SOURCE TEXT =>
━━━━━━━━━━
[flang-commits] [flang] 7875362 - [flang] Add the proposal document and rationale for the internal naming module that was previously added.

Eric Schweitz via flang-commits flang-commits at lists.llvm.org
Thu Apr 30 11:32:14 PDT 2020


Author: Eric Schweitz
Date: 2020-04-30T11:32:01-07:00
New Revision: 7875362986fcdb40230b8a142e8288eeb6d547eb

URL: https://github.com/llvm/llvm-project/commit/7875362986fcdb40230b8a142e8288eeb6d547eb
DIFF: https://github.com/llvm/llvm-project/commit/7875362986fcdb40230b8a142e8288eeb6d547eb.diff

LOG: [flang] Add the proposal document and rationale for the internal naming module that was previously added.

Summary:
This document describes how uniquing of internal names is done. This
name uniquing is done to support the constraints and invariants of the FIR
dialect of MLIR.
━━━━━━━━━━
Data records
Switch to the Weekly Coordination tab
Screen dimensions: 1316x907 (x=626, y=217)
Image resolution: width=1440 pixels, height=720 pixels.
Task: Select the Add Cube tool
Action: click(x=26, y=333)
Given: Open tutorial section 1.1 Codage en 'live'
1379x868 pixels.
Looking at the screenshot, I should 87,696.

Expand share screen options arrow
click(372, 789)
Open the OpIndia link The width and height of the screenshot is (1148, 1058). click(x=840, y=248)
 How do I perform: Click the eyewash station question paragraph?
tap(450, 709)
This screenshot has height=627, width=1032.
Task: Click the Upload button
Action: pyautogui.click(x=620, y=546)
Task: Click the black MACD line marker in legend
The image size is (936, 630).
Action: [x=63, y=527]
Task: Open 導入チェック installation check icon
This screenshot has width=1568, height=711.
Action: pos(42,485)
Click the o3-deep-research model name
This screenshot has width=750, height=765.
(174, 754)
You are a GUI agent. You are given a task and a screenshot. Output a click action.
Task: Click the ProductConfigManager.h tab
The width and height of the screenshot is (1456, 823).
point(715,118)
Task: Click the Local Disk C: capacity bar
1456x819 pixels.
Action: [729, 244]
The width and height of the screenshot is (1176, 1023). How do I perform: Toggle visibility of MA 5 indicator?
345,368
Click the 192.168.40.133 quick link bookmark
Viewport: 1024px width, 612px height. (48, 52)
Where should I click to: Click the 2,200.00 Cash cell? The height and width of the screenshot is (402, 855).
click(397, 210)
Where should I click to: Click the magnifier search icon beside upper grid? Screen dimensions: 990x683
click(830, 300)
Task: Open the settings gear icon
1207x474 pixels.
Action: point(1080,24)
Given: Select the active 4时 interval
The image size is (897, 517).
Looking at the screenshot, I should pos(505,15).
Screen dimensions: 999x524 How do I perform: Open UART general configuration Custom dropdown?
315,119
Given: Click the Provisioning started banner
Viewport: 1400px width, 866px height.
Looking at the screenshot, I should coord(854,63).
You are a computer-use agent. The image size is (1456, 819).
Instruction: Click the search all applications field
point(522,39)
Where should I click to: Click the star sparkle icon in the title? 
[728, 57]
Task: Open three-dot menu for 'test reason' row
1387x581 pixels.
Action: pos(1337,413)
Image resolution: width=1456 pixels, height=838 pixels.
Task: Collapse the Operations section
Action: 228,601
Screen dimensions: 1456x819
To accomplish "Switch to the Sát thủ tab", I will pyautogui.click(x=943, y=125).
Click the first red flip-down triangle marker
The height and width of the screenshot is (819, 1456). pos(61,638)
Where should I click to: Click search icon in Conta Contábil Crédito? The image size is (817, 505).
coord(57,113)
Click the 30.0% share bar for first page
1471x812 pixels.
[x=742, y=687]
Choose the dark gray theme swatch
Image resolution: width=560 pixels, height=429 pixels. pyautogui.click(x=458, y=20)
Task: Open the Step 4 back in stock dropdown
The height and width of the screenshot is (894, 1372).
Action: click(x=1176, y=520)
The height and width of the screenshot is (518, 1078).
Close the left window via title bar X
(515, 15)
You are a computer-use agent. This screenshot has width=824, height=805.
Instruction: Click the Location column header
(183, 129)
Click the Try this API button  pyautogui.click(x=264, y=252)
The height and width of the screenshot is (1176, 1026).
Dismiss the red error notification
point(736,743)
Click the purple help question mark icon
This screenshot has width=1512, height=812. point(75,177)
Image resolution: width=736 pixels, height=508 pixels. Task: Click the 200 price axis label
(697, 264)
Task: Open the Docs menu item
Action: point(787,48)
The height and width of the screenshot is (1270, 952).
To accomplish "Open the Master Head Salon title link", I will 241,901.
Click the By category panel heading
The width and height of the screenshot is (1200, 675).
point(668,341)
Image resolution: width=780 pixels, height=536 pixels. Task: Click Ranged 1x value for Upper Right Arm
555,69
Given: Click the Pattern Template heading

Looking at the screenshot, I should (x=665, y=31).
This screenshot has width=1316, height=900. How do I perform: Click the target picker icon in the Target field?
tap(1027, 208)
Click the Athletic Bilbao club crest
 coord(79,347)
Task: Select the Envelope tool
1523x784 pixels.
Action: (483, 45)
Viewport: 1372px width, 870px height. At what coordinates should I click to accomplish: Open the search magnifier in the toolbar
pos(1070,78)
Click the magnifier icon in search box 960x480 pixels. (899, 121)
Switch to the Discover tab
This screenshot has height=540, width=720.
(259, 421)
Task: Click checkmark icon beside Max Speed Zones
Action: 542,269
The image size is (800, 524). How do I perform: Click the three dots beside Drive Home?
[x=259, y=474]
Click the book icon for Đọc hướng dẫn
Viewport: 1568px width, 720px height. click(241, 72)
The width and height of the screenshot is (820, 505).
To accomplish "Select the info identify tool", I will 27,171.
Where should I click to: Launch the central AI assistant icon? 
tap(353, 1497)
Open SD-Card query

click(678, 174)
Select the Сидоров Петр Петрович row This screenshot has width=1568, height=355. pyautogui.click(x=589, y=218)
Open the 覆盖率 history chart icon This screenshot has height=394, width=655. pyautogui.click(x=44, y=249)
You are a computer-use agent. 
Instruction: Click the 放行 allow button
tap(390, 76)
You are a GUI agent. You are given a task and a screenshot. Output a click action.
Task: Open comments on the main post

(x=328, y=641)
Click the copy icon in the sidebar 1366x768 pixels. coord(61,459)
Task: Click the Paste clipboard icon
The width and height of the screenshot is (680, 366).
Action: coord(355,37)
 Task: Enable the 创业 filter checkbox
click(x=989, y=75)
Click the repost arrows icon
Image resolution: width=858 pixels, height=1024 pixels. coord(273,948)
━━━━━━━━━━
STATED GOAL 1 =>
Put each line of the data records between the line holding "Screen dimensions: 1456x819" and the line holding "Action: click(x=1176, y=520)", inclusive, into a JSON list of strings, one string per line, with blank lines left out.
STATED GOAL 2 =>
Please continue the flang commit message from where it stops.

RIGHT ANSWER 1 =>
[
  "Screen dimensions: 1456x819",
  "To accomplish \"Switch to the Sát thủ tab\", I will pyautogui.click(x=943, y=125).",
  "Click the first red flip-down triangle marker",
  "The height and width of the screenshot is (819, 1456). pos(61,638)",
  "Where should I click to: Click search icon in Conta Contábil Crédito? The image size is (817, 505).",
  "coord(57,113)",
  "Click the 30.0% share bar for first page",
  "1471x812 pixels.",
  "[x=742, y=687]",
  "Choose the dark gray theme swatch",
  "Image resolution: width=560 pixels, height=429 pixels. pyautogui.click(x=458, y=20)",
  "Task: Open the Step 4 back in stock dropdown",
  "The height and width of the screenshot is (894, 1372).",
  "Action: click(x=1176, y=520)"
]

RIGHT ANSWER 2 =>
Reviewers: jeanPerier, mehdi_amini, DavidTruby, jdoerfert, sscalpone, kiranchandramohan

Reviewed By: jeanPerier, sscalpone, kiranchandramohan

Subscribers: tskeith, kiranchandramohan, rriddle, llvm-commits

Tags: #llvm, #flang

Differential Revision: https://reviews.llvm.org/D79089

Added: 
    flang/documentation/BijectiveInternalNameUniquing.md

Modified: 
    

Removed: 
    


################################################################################
diff  --git a/flang/documentation/BijectiveInternalNameUniquing.md b/flang/documentation/BijectiveInternalNameUniquing.md
new file mode 100644
index 000000000000..e23264aeb0b5
--- /dev/null
+++ b/flang/documentation/BijectiveInternalNameUniquing.md
@@ -0,0 +1,118 @@
+## Bijective Internal Name Uniquing
+
+FIR has a flat namespace.  No two objects may have the same name at
+the module level.  (These would be functions, globals, etc.)
+This necessitates some sort of encoding scheme to unique
+symbols from the front-end into FIR.
+
+Another requirement is
+to be able to reverse these unique names and recover the associated
+symbol in the symbol table.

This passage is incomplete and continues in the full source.